**WHAT YOU NEED TO DO**
Among the lines below, restate word for word only those from the line with "Where should I click to: Click the selection" through the line with "The height and width of the screenshot is (474, 974).", with both end lines kept.
Top of RECORD EXTRACTS
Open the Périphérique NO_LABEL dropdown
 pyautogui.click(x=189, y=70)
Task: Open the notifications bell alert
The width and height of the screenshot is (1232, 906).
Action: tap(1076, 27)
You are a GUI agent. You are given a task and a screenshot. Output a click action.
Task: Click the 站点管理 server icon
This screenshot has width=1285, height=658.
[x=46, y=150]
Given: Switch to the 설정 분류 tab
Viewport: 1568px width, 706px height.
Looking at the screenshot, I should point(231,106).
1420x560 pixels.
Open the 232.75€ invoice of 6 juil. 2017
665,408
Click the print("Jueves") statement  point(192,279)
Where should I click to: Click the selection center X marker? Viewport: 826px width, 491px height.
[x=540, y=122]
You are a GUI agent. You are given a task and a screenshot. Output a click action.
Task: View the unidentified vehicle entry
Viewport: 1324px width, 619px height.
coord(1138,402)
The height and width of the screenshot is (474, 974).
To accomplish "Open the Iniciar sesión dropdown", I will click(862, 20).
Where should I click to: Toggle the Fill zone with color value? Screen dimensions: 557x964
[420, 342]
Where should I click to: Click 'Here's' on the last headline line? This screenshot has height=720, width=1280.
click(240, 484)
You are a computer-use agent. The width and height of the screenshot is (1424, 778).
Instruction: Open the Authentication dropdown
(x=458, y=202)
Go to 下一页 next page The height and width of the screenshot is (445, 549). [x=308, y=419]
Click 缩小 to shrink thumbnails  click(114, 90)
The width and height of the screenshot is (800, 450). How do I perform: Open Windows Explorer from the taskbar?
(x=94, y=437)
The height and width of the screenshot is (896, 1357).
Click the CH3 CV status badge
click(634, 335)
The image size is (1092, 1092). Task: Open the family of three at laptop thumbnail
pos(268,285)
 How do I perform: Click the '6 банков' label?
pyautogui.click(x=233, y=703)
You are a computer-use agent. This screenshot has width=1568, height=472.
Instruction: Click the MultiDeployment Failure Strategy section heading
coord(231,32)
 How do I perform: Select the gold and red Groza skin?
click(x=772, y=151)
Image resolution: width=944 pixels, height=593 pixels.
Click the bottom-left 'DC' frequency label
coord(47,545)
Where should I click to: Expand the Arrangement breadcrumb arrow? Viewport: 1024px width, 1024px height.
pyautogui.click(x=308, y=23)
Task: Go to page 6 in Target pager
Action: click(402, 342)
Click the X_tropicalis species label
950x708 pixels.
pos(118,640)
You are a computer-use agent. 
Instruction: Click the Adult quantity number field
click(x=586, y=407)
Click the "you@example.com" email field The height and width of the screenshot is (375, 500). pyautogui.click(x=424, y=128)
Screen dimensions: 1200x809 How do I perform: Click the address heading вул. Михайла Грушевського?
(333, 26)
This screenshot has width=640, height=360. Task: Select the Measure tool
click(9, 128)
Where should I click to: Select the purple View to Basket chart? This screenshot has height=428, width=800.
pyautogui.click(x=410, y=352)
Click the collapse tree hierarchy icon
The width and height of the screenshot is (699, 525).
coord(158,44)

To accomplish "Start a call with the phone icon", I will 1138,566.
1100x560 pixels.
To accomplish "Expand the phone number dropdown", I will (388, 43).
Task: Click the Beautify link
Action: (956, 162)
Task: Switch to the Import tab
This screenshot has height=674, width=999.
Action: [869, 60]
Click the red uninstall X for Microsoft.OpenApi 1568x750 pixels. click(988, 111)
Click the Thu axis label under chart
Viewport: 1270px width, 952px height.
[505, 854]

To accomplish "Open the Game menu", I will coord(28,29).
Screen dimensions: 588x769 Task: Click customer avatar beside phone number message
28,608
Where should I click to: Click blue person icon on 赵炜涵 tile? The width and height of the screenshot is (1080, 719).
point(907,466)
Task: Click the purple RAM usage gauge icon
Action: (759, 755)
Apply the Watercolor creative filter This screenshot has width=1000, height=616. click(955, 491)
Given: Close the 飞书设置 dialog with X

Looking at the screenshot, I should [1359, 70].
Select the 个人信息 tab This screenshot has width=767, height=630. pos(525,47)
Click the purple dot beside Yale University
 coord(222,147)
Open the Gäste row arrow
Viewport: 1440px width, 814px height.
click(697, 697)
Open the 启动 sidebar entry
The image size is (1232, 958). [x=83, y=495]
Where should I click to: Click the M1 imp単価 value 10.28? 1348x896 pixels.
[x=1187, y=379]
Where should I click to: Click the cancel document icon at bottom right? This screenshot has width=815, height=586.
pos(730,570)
Bottom of RECORD EXTRACTS
**SOLUTION TO THIS PROBLEM**
Where should I click to: Click the selection center X marker? Viewport: 826px width, 491px height.
[x=540, y=122]
You are a GUI agent. You are given a task and a screenshot. Output a click action.
Task: View the unidentified vehicle entry
Viewport: 1324px width, 619px height.
coord(1138,402)
The height and width of the screenshot is (474, 974).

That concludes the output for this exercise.